Someone had to make up for it and I remembered all her lessons, all those hours in back alleys with swinging dummies, all those hours when I was waiting to be kissed and trying to be worthy, and I got it right for once, and twice, and several more.

Like she said, a straight jab from the wrist and use the elbow and upper arm to follow through; I'd had plenty of time to watch the dance of Slaying and I was always quite good at picking up moves.

When you know you are going to die, and don't much care, you can throw yourself into a dance with grim quiet energy; that's what they do all the time, Buffy and Faith, and that day I wanted nothing more than their silent violent melancholy.

I lived through it, and watched the school explode, and I never really expected that to happen. I lived through it and made small talk with Buffy and Willow and Oz and Xander, and I went off to the Bronze with them as if they were my friends that I would love forever. It wasn't true, but that night it was.

Buffy had killed - or as good as - the woman I loved, and I forgot about it, I let it go, and said what a shame it was that Angel was gone for good. I think I even said, oh well, I'll give him a talking to if I see him in LA and laughed as if running into him was the most unlikely thing that could happen. Buffy and I were two broken-hearted women sneaking drinks from the hipflask Xander had smuggled in from somewhere and swearing eternal sisterhood.

Thank god, I thought, as I helped her rebraid her hair in the restroom, at least I am not attracted to Buffy. I loved that she was whiny, short, self obsessed and dressed in unbecoming pastels, because it meant that there was at least one good-looking woman in Sunnydale I was not about to hit on.

Los Angeles was going to be a new start; this girl thing had to stop.

 

On my last day in Sunnydale, I went to the hospital.

Faith lay there, tiny and pale. The shadows in her eyes had taken over to the point where she was almost as dark-eyed as a very cute skull and she had more drips and monitors attached to her than it almost seemed like there would be room for.

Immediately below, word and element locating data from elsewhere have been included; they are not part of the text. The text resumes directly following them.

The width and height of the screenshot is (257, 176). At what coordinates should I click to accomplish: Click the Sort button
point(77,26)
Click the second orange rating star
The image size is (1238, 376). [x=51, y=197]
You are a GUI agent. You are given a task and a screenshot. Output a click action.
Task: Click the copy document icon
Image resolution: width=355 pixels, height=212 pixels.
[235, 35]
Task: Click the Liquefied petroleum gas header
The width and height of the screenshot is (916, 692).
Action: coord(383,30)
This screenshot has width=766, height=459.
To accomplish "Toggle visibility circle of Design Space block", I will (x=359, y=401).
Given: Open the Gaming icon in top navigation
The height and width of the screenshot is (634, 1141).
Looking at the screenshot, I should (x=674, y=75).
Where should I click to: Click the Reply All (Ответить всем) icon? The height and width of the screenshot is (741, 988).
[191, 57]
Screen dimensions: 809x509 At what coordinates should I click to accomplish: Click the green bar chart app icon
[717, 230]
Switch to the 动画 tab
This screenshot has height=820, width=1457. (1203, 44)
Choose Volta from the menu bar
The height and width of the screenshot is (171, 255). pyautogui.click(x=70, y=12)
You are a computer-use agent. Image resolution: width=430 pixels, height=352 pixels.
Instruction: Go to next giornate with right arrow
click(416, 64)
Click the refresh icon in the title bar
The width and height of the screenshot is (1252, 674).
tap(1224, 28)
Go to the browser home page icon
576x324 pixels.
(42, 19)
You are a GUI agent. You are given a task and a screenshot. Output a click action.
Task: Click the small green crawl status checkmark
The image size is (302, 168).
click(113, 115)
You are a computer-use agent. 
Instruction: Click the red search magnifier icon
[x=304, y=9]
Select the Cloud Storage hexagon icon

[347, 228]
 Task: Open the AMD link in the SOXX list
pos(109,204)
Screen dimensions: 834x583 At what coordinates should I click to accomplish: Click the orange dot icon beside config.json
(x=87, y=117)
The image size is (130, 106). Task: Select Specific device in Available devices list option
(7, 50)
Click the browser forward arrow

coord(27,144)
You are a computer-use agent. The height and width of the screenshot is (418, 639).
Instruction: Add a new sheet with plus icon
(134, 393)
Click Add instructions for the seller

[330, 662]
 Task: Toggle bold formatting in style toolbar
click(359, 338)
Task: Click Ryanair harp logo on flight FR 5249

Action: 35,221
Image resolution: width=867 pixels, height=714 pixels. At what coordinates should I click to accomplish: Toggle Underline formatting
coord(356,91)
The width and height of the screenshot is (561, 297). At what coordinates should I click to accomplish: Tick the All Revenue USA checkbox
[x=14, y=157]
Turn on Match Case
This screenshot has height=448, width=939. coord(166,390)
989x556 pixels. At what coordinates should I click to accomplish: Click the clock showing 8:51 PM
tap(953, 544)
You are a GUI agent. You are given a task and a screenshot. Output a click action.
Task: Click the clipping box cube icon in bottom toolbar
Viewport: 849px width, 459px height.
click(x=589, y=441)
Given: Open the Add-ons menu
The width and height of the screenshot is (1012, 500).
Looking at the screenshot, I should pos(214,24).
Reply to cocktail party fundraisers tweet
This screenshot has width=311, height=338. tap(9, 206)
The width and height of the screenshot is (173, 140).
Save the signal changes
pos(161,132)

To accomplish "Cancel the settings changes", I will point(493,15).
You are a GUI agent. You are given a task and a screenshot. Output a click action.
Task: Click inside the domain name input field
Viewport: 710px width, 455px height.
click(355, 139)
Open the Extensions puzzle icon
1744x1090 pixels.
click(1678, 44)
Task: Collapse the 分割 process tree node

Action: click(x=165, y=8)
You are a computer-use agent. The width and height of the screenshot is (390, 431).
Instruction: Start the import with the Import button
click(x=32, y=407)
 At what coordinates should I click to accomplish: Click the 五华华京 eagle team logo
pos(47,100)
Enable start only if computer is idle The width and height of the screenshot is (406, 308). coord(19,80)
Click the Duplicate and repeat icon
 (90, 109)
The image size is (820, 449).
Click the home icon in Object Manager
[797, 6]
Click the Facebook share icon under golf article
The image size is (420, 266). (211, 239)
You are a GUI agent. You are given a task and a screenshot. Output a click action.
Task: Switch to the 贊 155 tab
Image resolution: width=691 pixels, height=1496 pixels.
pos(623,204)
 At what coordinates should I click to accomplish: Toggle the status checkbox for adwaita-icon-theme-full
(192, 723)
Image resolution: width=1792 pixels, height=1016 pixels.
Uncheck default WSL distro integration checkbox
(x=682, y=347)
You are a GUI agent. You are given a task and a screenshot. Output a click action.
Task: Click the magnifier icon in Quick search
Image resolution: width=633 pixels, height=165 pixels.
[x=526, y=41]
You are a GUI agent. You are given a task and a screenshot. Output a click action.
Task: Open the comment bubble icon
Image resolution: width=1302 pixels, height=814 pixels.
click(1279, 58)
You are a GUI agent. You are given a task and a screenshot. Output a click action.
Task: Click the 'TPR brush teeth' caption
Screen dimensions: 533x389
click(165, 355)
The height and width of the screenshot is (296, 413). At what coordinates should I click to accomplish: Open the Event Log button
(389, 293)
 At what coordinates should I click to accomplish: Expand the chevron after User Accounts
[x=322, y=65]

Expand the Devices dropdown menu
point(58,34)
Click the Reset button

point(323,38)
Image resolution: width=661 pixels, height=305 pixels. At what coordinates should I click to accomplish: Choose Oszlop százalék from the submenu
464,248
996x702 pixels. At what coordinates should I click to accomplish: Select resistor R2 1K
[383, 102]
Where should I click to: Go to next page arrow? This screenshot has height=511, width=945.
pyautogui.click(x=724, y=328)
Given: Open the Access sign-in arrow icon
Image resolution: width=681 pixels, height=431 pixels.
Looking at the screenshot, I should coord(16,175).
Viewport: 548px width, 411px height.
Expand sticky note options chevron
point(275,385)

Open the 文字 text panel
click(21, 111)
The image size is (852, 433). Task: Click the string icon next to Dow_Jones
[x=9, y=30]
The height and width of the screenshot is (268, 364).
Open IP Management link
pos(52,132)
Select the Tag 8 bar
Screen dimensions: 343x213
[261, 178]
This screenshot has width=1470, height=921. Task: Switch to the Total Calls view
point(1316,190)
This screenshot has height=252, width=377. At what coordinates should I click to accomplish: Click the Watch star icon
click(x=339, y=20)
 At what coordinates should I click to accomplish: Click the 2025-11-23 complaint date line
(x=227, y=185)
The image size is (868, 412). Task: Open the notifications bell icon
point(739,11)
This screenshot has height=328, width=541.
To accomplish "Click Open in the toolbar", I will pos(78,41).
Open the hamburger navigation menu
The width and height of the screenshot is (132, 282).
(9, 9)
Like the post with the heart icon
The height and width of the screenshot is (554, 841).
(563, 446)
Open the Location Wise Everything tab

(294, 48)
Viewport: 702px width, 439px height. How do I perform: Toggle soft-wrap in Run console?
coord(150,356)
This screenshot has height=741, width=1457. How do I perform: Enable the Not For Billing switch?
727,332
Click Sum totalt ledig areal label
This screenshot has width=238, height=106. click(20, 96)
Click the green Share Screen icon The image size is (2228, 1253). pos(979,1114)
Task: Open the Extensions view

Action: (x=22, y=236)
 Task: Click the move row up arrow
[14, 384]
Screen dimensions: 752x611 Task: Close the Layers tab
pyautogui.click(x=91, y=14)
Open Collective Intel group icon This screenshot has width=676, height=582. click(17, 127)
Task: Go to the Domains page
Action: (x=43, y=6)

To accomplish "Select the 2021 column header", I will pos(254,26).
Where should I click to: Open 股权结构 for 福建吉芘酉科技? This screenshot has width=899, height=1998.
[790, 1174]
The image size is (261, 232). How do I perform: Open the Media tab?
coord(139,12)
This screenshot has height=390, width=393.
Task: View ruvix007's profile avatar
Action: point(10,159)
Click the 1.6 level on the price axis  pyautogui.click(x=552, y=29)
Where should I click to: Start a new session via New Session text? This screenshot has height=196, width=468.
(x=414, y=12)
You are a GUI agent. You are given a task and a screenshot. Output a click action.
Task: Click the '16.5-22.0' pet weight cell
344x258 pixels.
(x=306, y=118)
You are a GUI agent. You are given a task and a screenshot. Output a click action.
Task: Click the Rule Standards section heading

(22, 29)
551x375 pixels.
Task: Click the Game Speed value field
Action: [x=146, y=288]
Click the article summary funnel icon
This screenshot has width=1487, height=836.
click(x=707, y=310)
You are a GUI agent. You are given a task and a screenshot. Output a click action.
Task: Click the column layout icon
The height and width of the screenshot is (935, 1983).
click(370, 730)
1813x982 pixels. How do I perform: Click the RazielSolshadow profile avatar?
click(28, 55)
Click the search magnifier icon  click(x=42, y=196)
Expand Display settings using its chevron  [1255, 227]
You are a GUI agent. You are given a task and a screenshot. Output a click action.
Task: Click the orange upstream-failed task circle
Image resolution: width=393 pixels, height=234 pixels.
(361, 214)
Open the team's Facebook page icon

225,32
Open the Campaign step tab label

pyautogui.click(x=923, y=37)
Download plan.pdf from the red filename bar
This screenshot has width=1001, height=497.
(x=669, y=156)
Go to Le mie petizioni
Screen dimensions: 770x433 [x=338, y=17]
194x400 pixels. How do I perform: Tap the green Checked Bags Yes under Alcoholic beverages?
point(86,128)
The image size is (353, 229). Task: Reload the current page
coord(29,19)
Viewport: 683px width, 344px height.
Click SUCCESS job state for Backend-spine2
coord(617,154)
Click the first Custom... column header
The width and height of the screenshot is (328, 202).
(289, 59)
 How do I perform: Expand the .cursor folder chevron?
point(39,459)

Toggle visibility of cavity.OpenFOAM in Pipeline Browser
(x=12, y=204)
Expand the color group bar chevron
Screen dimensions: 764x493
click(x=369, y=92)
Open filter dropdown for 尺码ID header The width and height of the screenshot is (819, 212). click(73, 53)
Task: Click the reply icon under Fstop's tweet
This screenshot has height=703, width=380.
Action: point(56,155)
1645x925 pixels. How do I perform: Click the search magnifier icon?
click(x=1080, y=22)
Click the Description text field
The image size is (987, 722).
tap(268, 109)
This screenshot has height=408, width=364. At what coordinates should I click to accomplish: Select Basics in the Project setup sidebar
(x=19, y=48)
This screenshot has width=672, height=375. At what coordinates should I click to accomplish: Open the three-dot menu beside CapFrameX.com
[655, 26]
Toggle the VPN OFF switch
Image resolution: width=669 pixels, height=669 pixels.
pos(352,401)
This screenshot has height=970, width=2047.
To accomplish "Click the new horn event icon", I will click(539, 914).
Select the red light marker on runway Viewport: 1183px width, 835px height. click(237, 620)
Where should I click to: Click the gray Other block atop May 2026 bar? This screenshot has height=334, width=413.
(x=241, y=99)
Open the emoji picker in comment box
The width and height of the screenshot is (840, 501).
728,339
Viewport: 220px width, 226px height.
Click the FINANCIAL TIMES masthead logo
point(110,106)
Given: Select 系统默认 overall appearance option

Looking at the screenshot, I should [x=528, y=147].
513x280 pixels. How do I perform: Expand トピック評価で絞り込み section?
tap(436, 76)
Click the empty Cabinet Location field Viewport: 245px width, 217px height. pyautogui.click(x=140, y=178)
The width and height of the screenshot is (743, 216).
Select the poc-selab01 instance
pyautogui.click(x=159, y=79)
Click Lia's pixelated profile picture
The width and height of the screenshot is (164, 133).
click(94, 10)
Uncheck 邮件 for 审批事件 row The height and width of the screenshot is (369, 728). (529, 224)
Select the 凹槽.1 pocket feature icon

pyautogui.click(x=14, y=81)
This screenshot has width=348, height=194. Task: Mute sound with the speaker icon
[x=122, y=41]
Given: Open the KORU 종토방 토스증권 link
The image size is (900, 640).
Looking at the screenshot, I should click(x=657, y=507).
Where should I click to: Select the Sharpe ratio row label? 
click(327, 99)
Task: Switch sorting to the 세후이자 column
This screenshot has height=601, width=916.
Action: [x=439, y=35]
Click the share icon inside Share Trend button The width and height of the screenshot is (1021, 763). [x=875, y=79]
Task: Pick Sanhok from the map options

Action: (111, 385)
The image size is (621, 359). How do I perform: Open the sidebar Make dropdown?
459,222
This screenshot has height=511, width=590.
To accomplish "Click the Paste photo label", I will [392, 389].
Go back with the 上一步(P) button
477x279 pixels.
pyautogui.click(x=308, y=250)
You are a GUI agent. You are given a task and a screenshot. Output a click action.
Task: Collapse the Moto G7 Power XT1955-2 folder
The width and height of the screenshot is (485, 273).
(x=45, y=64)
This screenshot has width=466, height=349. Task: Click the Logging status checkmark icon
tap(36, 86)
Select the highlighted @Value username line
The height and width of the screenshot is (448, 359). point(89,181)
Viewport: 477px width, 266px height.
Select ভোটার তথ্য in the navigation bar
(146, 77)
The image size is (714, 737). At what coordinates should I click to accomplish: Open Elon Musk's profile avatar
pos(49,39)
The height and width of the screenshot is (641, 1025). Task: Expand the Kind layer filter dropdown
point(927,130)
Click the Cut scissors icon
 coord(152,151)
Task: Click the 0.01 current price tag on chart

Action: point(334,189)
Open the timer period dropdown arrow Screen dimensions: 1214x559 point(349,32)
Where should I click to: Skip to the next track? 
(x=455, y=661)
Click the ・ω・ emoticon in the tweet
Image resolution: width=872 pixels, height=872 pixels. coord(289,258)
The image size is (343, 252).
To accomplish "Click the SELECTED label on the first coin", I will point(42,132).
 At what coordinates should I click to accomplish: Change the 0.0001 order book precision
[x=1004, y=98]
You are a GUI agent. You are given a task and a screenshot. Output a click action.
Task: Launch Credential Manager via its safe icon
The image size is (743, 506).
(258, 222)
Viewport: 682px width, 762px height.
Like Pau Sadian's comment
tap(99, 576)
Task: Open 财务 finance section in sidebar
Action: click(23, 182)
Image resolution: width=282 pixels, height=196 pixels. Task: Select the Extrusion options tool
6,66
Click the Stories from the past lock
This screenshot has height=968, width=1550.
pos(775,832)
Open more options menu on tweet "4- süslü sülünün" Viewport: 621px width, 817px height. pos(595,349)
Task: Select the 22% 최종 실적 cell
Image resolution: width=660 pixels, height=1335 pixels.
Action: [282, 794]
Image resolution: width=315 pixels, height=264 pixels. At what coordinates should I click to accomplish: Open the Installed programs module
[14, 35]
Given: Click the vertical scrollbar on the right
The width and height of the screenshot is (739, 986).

Someone once told me, if you have more than five things attached to you, you probably are not going to make it out of the hospital. It did not look good for Faith.

I wanted to shout at her, but she would never hear me, or smack her around the head, but she would never feel it.

'I didn't do this to you,' I said. 'You chose it over me.'

And then I sat on the chair by her head and cried all the tears I had been saving since the night she was with Angel.

Then I kissed her - once on the forehead, once on each shut tragic eye and lastly on those betraying lips.

'Goodbye,' I said to my love.

And then I walked to the bus station and left Sunnydale forever.